(ABOUT THIS TASK):
Extend the article below on nurse prescribers and TB skin testing, picking up after its last sentence.

(PAGE TEXT):
::::::::::
Last March NICE issued new guidance on diagnosing and treating TB in response to its rapid increase in the UK, particularly in London.
It followed the government’s switch from HEAF tests to Mantoux tests, which use a tuberculin that is unlicensed in the UK, in late 2005.
Conflicting advice from the DoH caused confusion over whether independent nurse prescribers could administer the tests, but it was eventually agreed that nurses were unable to issue a Mantoux test without a patient specific directive.
Anne Baird, a nurse practitioner in Sheffield, said her practice did quite a few TB tests because it covered a large student population. Despite having three qualified nurse prescribers, they had to get a doctor’s signature for every patient.
‘In practice its complicated and silly because the doctor hasn’t even seen the patient,’ she said.
::::::::::
(Excerpts from a dataset):

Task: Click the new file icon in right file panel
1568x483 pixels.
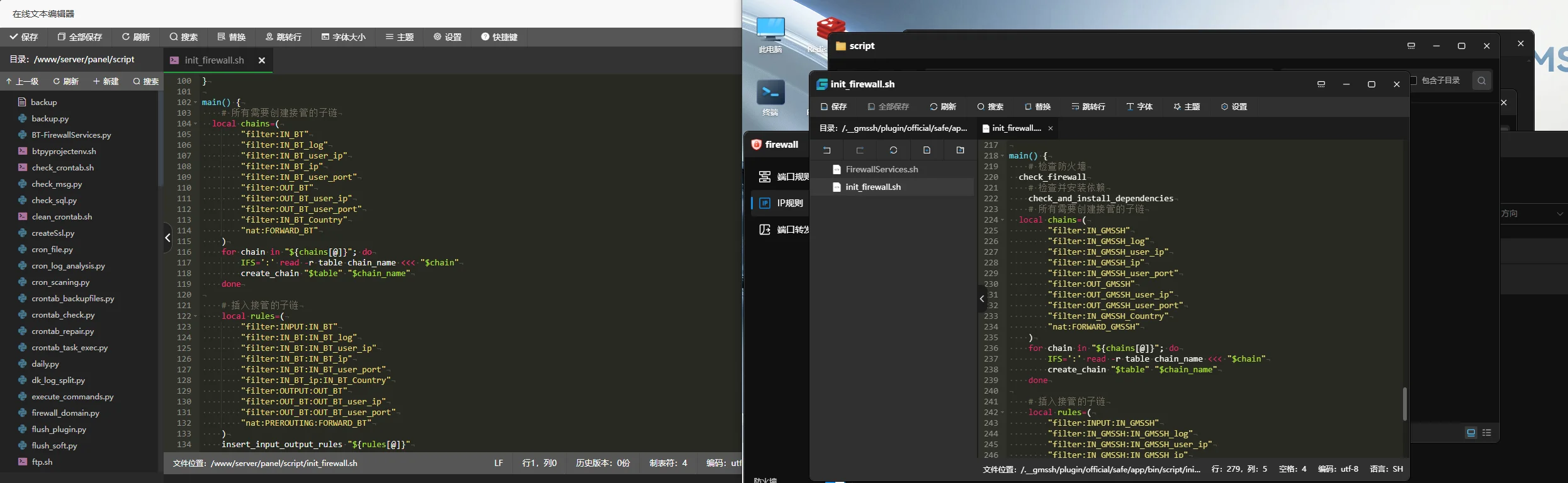Action: [x=927, y=150]
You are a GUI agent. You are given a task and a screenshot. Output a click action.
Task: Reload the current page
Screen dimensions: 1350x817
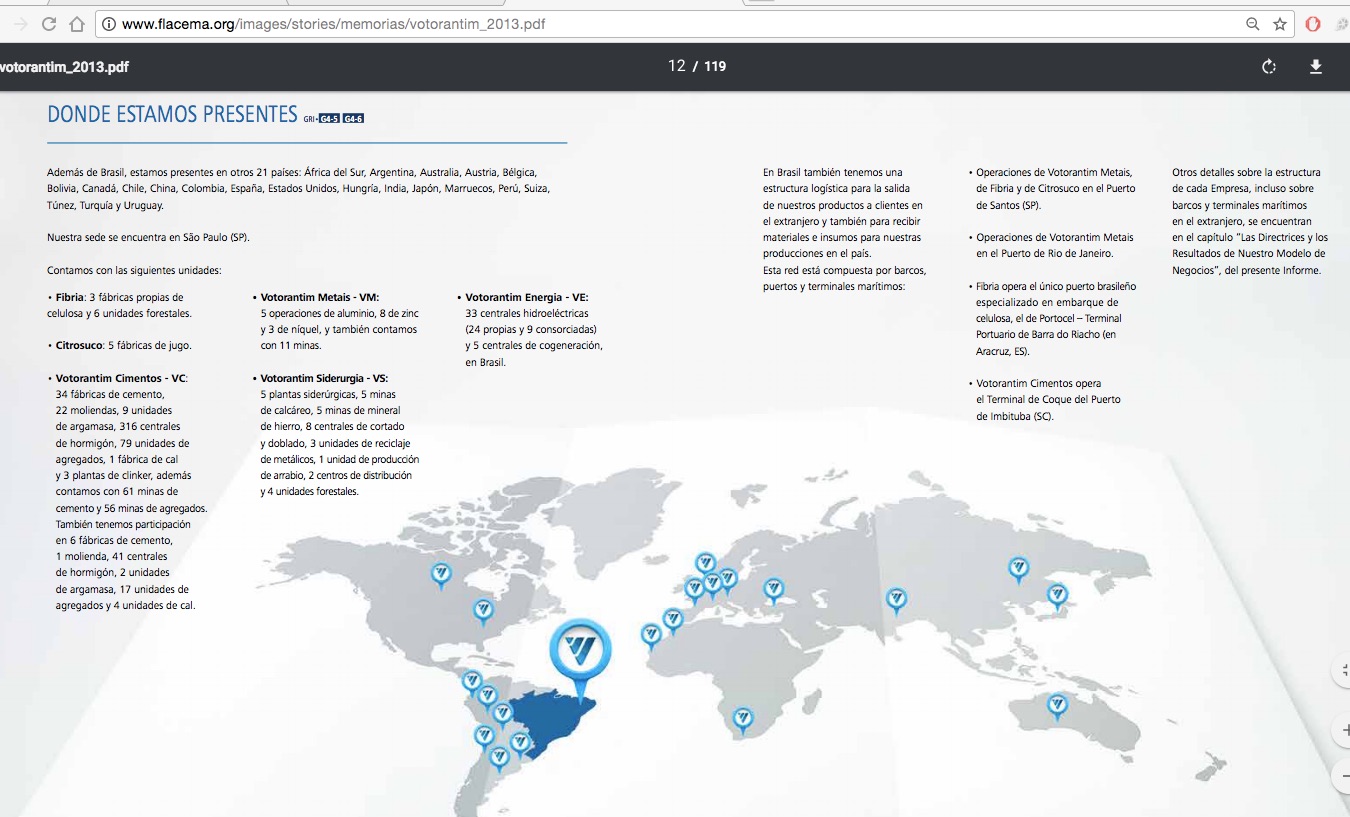pos(49,24)
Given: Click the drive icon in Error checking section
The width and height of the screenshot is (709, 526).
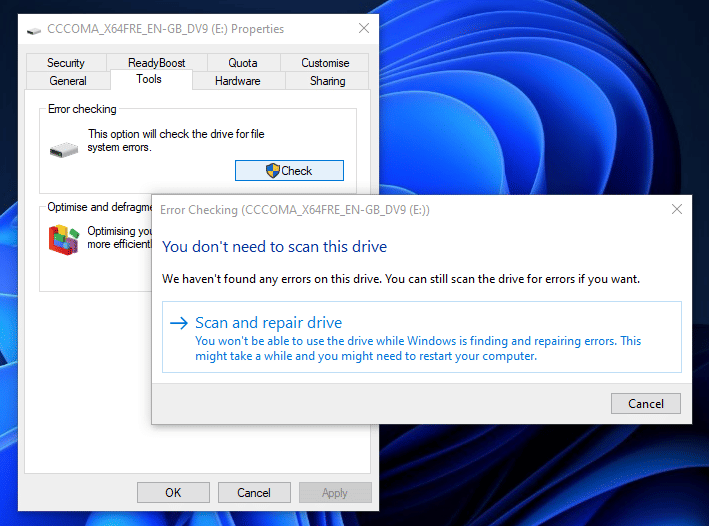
::::::::::
(RESPONSE TO THE EXERCISE):
‘It seems odd that now TB is becoming a much bigger problem and NICE has issued guidance, we are not allowing nurses to deal with the problem effectively. Instead of making it easier, we’re making it more restrictive.’
A DoH spokeswoman said the product was unlicensed and as far as she was aware the manufacturer had not yet applied for a license. The government could not force them to apply, she added.
Independent Nurse questioned the Danish manufacturer, Statens Serum Institute, on its intentions to apply for a UK license but it failed to respond before IN went to press.